Sebagaimana pengelolaan tangkapan utama, pengelolaan tangkapan sampingan di laut lepas mengacu pada Pasal 10 ayat (1) UU No. 31 Tahun 2004. Ketentuan tersebut dikuatkan dengan UU No. 21 Tahun 2009, yaitu pelaksanaan Pasal 8 mengenai kerja sama untuk konservasi dan pengelolaan. Aturan lebih rinci mengenai pengelolaan tangkapan sampingan dituangkan dalam Permen KP No. Per.12/Men/2012. Pada Bab X bagian kesatu mengenai hasil tangkapan sampingan (bycatch) yang secara ekologi terkait dengan (ecologically related species) perikanan tuna. Menurut Pasal 39, setiap kapal penangkap ikan yang melakukan penangkapan ikan di laut lepas yang memperoleh hasil tangkapan sampingan (bycatch) yang secara ekologis terkait dengan (ecologically related species) perikanan tuna berupa hiu, burung laut, penyu laut, mamalia laut termasuk paus, dan hiu monyet wajib melakukan tindakan konservasi. Hasil tangkapan sampingan yang secara ekologis terkait dengan perikanan tuna berupa hiu dengan ketentuan bukan hiu juvenile dan hiu dalam kondisi hamil, dan harus didaratkan secara utuh (Pasal 40 ayat 1).

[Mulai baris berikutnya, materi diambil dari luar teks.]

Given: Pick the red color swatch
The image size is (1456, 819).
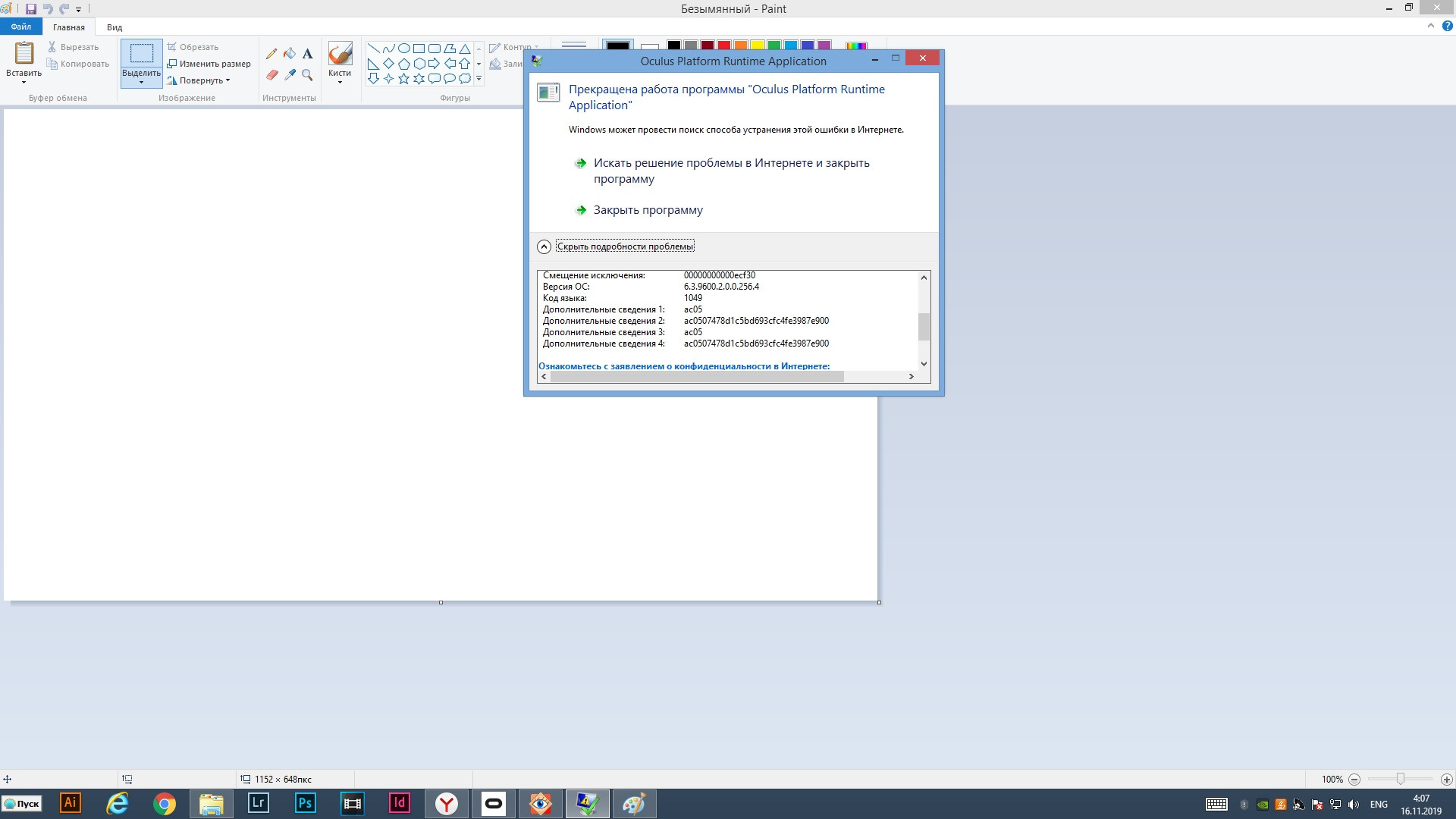Looking at the screenshot, I should (x=724, y=46).
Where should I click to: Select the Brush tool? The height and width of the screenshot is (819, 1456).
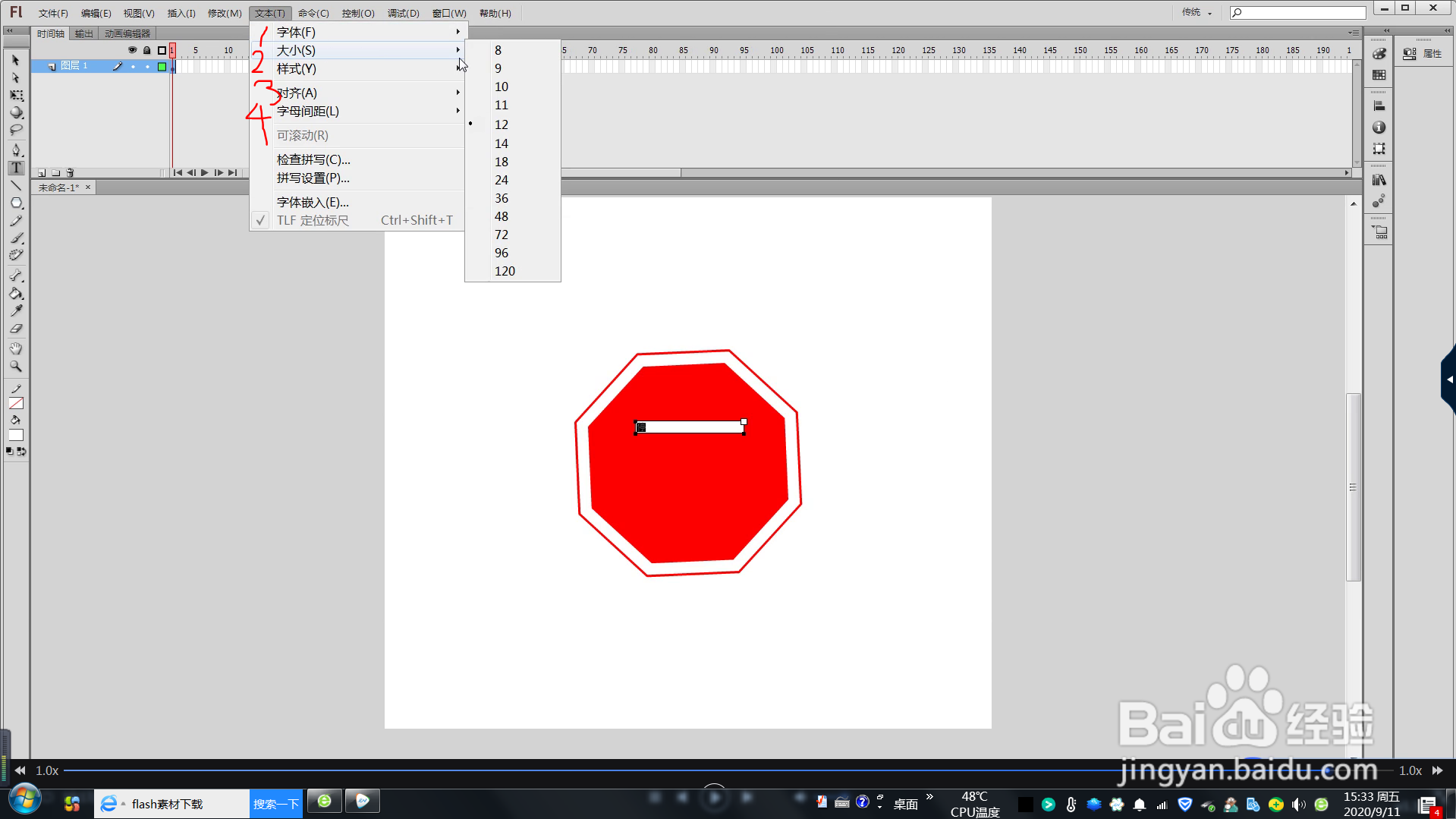pyautogui.click(x=16, y=238)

Sementara itu, hasil tangkapan sampingan yang secara ekologis terkait dengan perikanan tuna berupa burung laut pada wilayah 25 derajat lintang ke arah selatan wajib menerapkan tindakan mitigasi yang efektif untuk menghindari tertangkapnya burung laut (Pasal 41 ayat 1). Lebih lanjut, Pasal 41 ayat (2) menyebutkan bahwa tindakan mitigasi tersebut terdiri dari: (a) setting di malam hari dengan pencahayaan minimum di atas dek kapal; (b) menggunakan tali pengusir burung (tori line); (c) menggunakan pemberat untuk branch line agar umpan cepat tenggelam; (d) umpan cumi diberikan warna biru; (e) kendalikan sisa debit/limbah; dan (f) penggunaan alat pelempar tali.

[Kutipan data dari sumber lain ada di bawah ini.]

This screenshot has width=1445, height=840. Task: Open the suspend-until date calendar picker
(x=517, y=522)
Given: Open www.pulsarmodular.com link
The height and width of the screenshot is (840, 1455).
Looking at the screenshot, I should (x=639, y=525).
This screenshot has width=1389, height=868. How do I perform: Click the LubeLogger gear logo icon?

Menurut Pasal Pasal 42 ayat (1), setiap penangkapan ikan di laut lepas yang tanpa sengaja tertangkap burung laut, penyu laut, dan/atau mamalia laut termasuk paus harus dilepaskan dalam keadaan hidup. Dalam hal burung laut, penyu laut, dan/atau mamalia laut termasuk paus yang tanpa sengaja tertangkap dalam keadaan mati, nakhoda harus melaporkan kepada kepala pelabuhan pangkalan untuk dibuat surat keterangan guna dilaporkan kepada Direktur Jenderal Perikanan Tangkap (Pasal 42 ayat 2).

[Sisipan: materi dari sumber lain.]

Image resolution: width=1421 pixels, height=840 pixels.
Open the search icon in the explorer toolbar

Sementara itu, hasil tangkapan sampingan yang yang secara ekologis terkait dengan perikanan tuna berupa hiu monyet dengan ketentuan harus dilepaskan dalam keadaan hidup, sedangkan dalam hal hiu monyet yang tanpa sengaja tertangkap dalam keadaan mati, nakhoda harus melaporkan kepada kepala pelabuhan pangkalan untuk dibuat surat keterangan guna dilaporkan kepada Direktur Jenderal Perikanan Tangkap. Selanjutnya ditambahkan bahwa setiap kapal penangkap ikan yang menangkap, memindahkan, mendaratkan, menyimpan, dan/atau menjual hiu monyet (thresher sharks) dari semua family Alopiidae baik utuh maupun bagiannya dikenakan sanksi IUU Fishing (Pasal 43).

Aturan lain terkait tangkapan sampingan ditetapkan dalam Permen KP No. Per.40/Men/2012. Pasal 73 menyebutkan, bahwa setiap kapal penangkap ikan yang memiliki SIPI di WPP-NRI wajib melakukan tindakan konservasi terhadap jenis spesies tertentu yang terkait secara ekologi dengan tuna, yang ditetapkan oleh RFMO.

Khusus tentang pengelolaan hiu, Indonesia atas bantuan SEAFDEC sejak tahun 2004 telah menyusun National Plan of Action (NPOA) Shark Management namun hingga saat ini rencana aksi tersebut belum ditetapkan menjadi peraturan menteri.